Mientras la oposición de Juntos parece estar bendecida por la fuerza religadora del desprecio -aunque se avecinan también sus conflictos de cara a 2023- se dice que es difícil encender la chispa del entusiasmo en el frente gobernante. Sin embargo, algunos atisbos permiten mostrar, por lo menos, una tregua: ante la insidiosa amenaza de inestabilidad en el dólar y luego de los resultados, el presidente mencionó el envío de un nuevo presupuesto que incluye un acuerdo con el FMI consensuado, según afirmó, entre todos los integrantes del Frente, acuerdo que no incluiría un ajuste como variable. Este anuncio, de concretarse, iría a contrapelo de la Cristina destructiva que se azuzó en los medios en estos días, e iría en línea con la solicitud racional y responsable de ordenar la macro y cerrar un acuerdo con el Fondo. Convidados a la mesa estuvieron también la CGT y los empresarios, con la finalidad de robustecer la posición gubernamental ante el problema de la deuda.
El conato acuerdista que necesita la estabilización económica ya se visualizó en el discurso del presidente. La figura de la vicepresidenta es en estas horas un tanto enigmática pero para los que no compramos su figura de Atila, no tanto; Cristina no ha dado muestras de romper su ética de la responsabilidad: ya aclaró en su misiva que no será una Chacho Álvarez, aunque es esperable ver pugnas que, bien administradas, pueden redundar en un fortalecimiento del peronismo, previo paso por la revisión de la famosa y tan mentada “correlación de fuerzas” puertas adentro.

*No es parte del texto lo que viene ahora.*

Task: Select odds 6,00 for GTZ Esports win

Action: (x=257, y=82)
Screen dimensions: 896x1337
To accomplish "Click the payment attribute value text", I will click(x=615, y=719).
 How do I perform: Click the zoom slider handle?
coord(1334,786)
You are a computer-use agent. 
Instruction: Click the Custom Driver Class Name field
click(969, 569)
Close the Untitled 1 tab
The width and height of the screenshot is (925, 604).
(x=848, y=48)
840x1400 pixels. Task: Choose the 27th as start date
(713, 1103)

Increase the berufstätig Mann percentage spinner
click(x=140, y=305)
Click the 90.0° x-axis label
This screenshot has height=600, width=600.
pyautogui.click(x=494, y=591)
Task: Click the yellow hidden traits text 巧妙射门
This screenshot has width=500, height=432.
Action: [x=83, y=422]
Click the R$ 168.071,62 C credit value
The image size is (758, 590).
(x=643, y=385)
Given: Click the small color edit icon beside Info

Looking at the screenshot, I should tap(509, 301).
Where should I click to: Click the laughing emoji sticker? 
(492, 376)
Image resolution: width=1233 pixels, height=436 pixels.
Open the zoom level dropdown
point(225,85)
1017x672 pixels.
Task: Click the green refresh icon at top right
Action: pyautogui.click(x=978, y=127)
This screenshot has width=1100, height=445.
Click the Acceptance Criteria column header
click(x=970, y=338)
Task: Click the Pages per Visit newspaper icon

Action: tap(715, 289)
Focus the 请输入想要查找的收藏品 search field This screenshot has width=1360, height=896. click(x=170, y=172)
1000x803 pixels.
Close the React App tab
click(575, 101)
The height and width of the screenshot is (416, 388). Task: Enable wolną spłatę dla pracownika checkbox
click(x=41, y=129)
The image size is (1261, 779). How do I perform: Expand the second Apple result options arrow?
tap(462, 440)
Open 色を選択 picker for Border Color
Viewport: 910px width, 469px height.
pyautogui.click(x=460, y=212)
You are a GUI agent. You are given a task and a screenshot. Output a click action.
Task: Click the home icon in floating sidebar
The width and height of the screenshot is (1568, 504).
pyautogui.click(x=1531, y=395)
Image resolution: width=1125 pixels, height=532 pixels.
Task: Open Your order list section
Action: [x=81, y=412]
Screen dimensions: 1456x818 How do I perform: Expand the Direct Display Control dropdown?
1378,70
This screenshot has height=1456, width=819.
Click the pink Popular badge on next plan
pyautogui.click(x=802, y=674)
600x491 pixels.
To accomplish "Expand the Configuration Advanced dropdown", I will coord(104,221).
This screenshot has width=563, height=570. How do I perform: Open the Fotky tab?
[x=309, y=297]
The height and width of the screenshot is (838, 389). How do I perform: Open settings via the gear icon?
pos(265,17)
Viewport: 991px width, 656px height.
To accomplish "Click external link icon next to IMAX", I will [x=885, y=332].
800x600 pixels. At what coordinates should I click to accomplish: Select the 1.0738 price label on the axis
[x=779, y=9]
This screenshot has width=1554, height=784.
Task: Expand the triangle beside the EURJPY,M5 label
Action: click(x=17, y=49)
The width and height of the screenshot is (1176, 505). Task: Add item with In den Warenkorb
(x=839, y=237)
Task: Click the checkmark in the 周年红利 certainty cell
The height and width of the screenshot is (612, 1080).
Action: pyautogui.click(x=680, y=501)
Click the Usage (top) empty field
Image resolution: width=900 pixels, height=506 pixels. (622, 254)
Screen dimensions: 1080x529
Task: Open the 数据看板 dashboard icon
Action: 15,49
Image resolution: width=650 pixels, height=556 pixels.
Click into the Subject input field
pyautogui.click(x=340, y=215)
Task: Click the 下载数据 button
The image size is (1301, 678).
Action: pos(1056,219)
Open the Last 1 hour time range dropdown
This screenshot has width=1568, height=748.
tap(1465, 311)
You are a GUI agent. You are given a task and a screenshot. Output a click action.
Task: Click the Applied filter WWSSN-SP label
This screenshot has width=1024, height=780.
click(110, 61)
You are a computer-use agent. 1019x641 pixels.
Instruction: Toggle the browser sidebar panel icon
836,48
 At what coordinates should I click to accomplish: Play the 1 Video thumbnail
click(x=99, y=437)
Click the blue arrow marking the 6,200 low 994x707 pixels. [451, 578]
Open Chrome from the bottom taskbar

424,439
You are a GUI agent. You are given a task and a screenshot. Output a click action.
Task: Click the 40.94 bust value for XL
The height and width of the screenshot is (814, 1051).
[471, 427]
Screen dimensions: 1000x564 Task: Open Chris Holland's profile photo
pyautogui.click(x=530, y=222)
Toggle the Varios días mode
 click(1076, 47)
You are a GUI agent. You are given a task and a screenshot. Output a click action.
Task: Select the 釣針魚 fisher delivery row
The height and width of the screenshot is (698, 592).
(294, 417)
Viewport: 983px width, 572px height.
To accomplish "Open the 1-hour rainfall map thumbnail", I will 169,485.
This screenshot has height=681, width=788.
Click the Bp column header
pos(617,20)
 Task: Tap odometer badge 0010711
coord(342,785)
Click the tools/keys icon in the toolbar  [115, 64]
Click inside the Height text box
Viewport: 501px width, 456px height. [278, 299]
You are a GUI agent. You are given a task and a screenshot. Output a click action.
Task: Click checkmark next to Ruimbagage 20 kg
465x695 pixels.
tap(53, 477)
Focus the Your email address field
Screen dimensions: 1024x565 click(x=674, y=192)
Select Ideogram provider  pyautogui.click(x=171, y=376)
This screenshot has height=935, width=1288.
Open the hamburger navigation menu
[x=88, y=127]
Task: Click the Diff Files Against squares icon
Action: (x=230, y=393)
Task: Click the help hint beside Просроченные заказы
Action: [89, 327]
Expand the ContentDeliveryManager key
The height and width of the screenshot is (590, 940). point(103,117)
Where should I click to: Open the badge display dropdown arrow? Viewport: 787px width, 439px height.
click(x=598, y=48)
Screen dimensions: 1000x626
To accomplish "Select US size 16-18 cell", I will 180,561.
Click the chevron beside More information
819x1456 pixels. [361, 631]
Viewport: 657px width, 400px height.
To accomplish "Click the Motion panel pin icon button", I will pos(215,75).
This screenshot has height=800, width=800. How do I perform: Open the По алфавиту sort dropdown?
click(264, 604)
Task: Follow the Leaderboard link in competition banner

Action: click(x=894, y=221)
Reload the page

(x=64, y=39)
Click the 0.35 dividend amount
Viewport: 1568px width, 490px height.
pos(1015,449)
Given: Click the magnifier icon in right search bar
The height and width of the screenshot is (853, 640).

Los desafíos del gobierno están claros, y se cursarán en un contexto de recuperación económica que no trae simplemente de suyo revertir la precariedad de la vida del mundo trabajador, cada vez más multiforme, ni repartirse grácilmente de forma equitativa. La pregunta, que no debe ser sólo respondida por el ejecutivo ni los líderes políticos, es qué lugar habrá para el peronismo en su faceta más distributiva y, por lo tanto (es inevitable), conflictualista, quizás en un punto incongruente con la necesidad de pactos de cara a la negociación con el Fondo. Esa pregunta es indisociable del lugar de la vicepresidenta y sus aliados, y quizás parte del desafío es poder sostener esas tensiones en cada una de las discusiones específicas, pero mantenerlas en un plano que no necesariamente ponga en jaque una unidad que, si no nace del amor, debería seguir siendo parienta del espanto.
Son tiempos turbulentos en los que ciertos pasajes del discurso electoral de Perón en febrero de 1946 sorprenden por su actualidad: los problemas sociales actuales necesitan de una democracia real, y no de una apariencia de democracia; la democracia real mejora el estándar de vida de los de abajo para liberarlos de las coacciones de un sistema que, lejos de liberar a los trabajadores del yugo estatal, está cada vez más aceitado para controlar los cuerpos y los estados de ánimo.
Ayer, al calor de los resultados, los memes y las conclusiones apuradas, un usuario de Twitter llamado Gonzalo Ismael me comentaba “Todos los análisis serán válidos: avance de la ultra derecha y de la izquierda, derrota contundente y resurrección del peronismo en simultáneo”. Inmediatamente recordé esa frase de Mao con la que juguetea y piensa Slavoj Žižek en su último libro: “Hay un caos bajo el cielo, la oportunidad es excelente”. Lejos de ese optimismo, el caos post pandémico parece ser simplemente el desorden de las pasiones tristes sin nadie que pueda erigirse en el gran profeta de la buena nueva.